Rosetta Genomics last week reported that fourth-quarter net losses ballooned almost 300 percent as research and development spending nearly doubled amid the company’s efforts to move its first three microRNA-based diagnostics onto the US market this year.
During a conference call to discuss the quarter, Rosetta officials confirmed that the tests are on schedule, and noted that the company is expanding its diagnostics pipeline to include new cancer- and women’s health-related indications.
According to Rosetta CSO Dalia Cohen, the company has recently identified miRNAs that are potential biomarkers for differential diagnoses of various cancers including primary tumors compared with metastases; neuroendocrine tumors versus non-small cell lung cancer; lung cancer versus thymoma; and carcinoid compared with other neuroendocrine tumors.
In addition, Cohen said the company identified microRNAs “that are potential prognosis markers” for mesothelioma and melanoma.
Up first in Rosetta’s diagnostics pipeline, however, is its test to differentiate non-squamous from squamous non-small cell lung cancer.
“The unmet medical need for differentiating squamous from non-squamous cancer has already been established in the literature,” Ronen Tamir, Rosetta’s executive vice president of marketing and communications, said during the conference call.
He cited a paper published in 2004 in the Journal of the National Cancer Institute in which 400 lung cancer samples from a controlled cohort were sent for pathological review by independent pathologists. “The percentage of initial agreement between the two blinded experts was 74.7 percent,” he said.
According to Tamir, these findings were validated in another study, published in Lung Cancer in 2006, which found that the agreement in the histopathological evaluation of lung cancer in 668 patients “by regional pathologists and a central pathologist who was blinded to the evaluations of the regional pathologists … was 0.65.”
However, it is the approval of cancer drugs like Genentech’s Avastin, which is currently indicated for first-line treatment of non-squamous, non-small cell lung cancer, that has really made it “critical” to be able to differentiate the two types of lung cancer, he added. Avastin carries a boxed warning regarding the incidence of fatal pulmonary hemorrhage in non-small cell lung cancer patients with squamous histology.

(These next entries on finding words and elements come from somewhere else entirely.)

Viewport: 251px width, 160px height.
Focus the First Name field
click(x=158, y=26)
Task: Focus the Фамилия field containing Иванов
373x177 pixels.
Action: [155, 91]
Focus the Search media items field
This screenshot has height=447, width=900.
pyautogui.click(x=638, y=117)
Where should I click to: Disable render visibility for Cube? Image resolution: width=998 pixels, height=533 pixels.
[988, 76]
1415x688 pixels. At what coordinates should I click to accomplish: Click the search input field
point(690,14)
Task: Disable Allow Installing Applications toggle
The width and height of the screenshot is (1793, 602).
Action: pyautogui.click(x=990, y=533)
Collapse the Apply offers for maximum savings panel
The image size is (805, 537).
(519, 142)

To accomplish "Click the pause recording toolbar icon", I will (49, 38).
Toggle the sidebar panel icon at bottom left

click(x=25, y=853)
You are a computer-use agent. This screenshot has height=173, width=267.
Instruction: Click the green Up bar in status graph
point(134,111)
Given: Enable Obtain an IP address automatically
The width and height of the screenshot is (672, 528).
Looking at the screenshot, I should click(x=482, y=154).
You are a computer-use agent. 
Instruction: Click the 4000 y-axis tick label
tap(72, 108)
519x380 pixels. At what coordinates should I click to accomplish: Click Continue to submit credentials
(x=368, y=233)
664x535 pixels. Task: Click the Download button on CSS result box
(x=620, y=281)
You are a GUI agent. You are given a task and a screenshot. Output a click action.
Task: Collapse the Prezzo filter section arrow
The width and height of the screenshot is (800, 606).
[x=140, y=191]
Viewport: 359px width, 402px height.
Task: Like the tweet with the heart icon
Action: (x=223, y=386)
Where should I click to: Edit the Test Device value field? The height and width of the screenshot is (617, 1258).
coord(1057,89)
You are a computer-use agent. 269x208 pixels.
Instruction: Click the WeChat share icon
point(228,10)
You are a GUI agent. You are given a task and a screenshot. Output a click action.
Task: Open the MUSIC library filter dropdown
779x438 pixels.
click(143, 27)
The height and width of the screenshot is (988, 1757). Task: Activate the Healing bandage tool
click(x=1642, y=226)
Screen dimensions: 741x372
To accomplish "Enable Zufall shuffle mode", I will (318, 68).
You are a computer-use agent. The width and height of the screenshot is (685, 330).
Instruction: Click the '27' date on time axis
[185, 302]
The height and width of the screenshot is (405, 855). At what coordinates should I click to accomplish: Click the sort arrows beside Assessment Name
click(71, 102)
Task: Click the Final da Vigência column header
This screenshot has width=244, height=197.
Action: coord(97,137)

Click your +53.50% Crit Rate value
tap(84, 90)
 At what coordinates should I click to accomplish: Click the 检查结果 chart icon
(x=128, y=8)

Additionally, Tamir noted that Bayer Healthcare and Onyx Pharmaceuticals last month reported that in a phase III study evaluating their liver and kidney cancer drug Nexavar in non-small cell lung cancer patients, higher mortality was observed in patients with squamous cell carcinoma who received the drug as part of a chemotherapy regimen.
“The unmet medical need for differentiating squamous from non-squamous cancer has already been established in the literature.”
Rosetta said that this first diagnostic is scheduled to be submitted to the New York Department of Health for approval before the end of June.
Rosetta’s second and third diagnostics — which are designed to differentiate lung adenocarcinoma from mesothelioma and identify the source of cancers of unknown primary origin, respectively — are expected to be reviewed by the New York Department of Health in the second half of the year.
Tamir said during the call that all three diagnostics will initially be commercialized by Columbia University Medical Center, which last year partnered with Rosetta to validate the company’s CUP diagnostics (see RNAi News, 5/24/2007).
Columbia is “going to launch the test, and thus [it is] going to be … in charge of all launch activities,” he said. Rosetta, meanwhile, will focus on “discussing the medical rationale behind the technology and behind the tests with the medical community, as well as [discussing] all the scientific measures and research activities.”
According to Columbia’s website, its department of pathology and cell biology offers a variety of diagnostic services and a staff of over 400.
Although Columbia will initially carry out “all commercial activities” related to the three diagnostics, “potentially, we may want to have more than one … lab in the United States” handling the tests, Tamir added, declining to elaborate when asked for more information by an analyst during the conference call.
For the fourth quarter, Rosetta’s net loss climbed to $8.2 million, or $0.69 per share, from $2.1 million, or $0.82 per share, in the year-ago period. For the full-year 2007, the company’s net loss rose to $14.6 million, or $1.32 per share, from $7.6 million, or $2.98 per share, in 2006.
R&D costs in the quarter jumped 58 percent to $2.1 million from $1.3 million in the same period the year before, and accounted for 60 percent of the company’s total operating loss. Rosetta’s general and administrative expenses in the quarter climbed to $1.4 million from $895,000.
For 2007, Rosetta’s R&D expenses rose to $6.4 million from $4.8 million the year before, while G&A costs rose to $4.6 million from $3.4 million in the previous year.
Rosetta reported no revenues for the year.
As of Dec. 31, 2007, Rosetta had $24.3 million in cash, cash equivalents, short- and long-term bank deposits, and marketable securities. The company said it expects its 2008 cash expenditure to be $14 million.